Let's face it, if you wish for private tutoring for your child, you might as well wish for a Ferrari. Teaching services can cost $100 an hour; and you can consider it a bargain if you get something at $50. With pricing standards such as these, what does $100 a month sound like - for all the one-on-one chemistry homework help your child needs, with all the questions she needs answered as she comes up with them? In my neighborhood in Tucson, it's made the greatest difference to all the children I come across. Parents couldn't be happier - their children come home with grades they never imagined possible; there is empowerment, a kind of clarity that comes from knowing that school work doesn't have to be an opaque mystery. When they know that there is always the place to go to where they can get an answer to any question, it shows. So where is this place that they go to for such magical results - why, to the same place your tech support call goes to of course - Bangalore, India.
These are tutoring companies that come with names like TutorVista, Educomp, Turbo Tutor and The Global Guru: in impoverished India, they are hundreds of thousands of graduates with master's degrees who are completely willing to tap into the $15 billion tutoring market that the US offers. And to kids in the US, paying for unlimited support what they would pay a local teacher every hour seems absurdly wondeful. It just seems wickedly great to them that they can suddenly have so much purchasing power where it really matters - chemistry homework help, math tutoring, geometry and integral calculus. India's teaching graduates with a list of qualifications as long as your arm are happy to provide this service in what would seem like slave labor wages here, but are in fact pretty good by their standards of pay - $400 a month; it's middle-class wages.
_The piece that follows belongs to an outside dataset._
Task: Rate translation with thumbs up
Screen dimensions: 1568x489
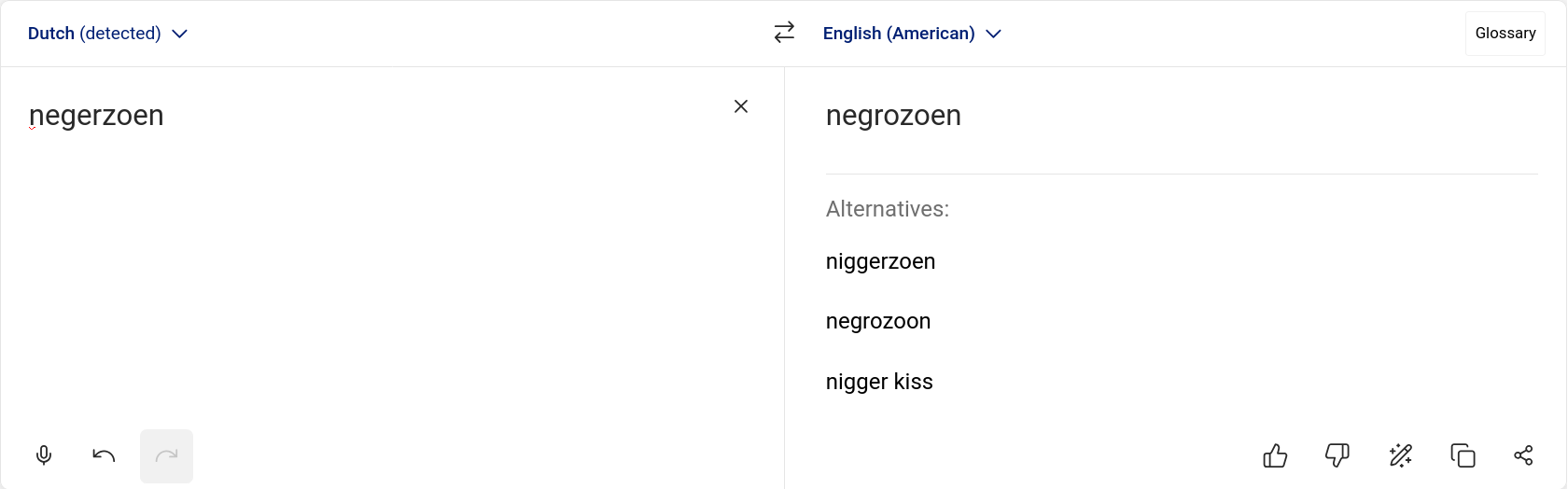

Why exactly does America not employ the thousands of American teachers who search so hard for a permanent teaching job and then give up teaching altogether, you ask? Taxes lowered for decades, have crippled school district budgets; to pay a teacher to US standards would just not be possible, if they tried it. Chemistry can be a really tough subject; students have trouble balancing chemical equations, and making sense of entropy or energy equilibriums. It doesn't have to be that way; with chemistry homework help that's this cheap, and an array of choices at your disposal, you really could turn things around for your child in an instant.
Of all the things that the Internet has enabled for children, social networking, online gaming and instant messaging, I'd put online tutoring right up there as the greatest achievement ever known. You have to remember the feeling of being lost in a class on advanced calculus or something; it is the loneliest feeling the world. If you had a way out of it for your child, wouldn't you jump at it?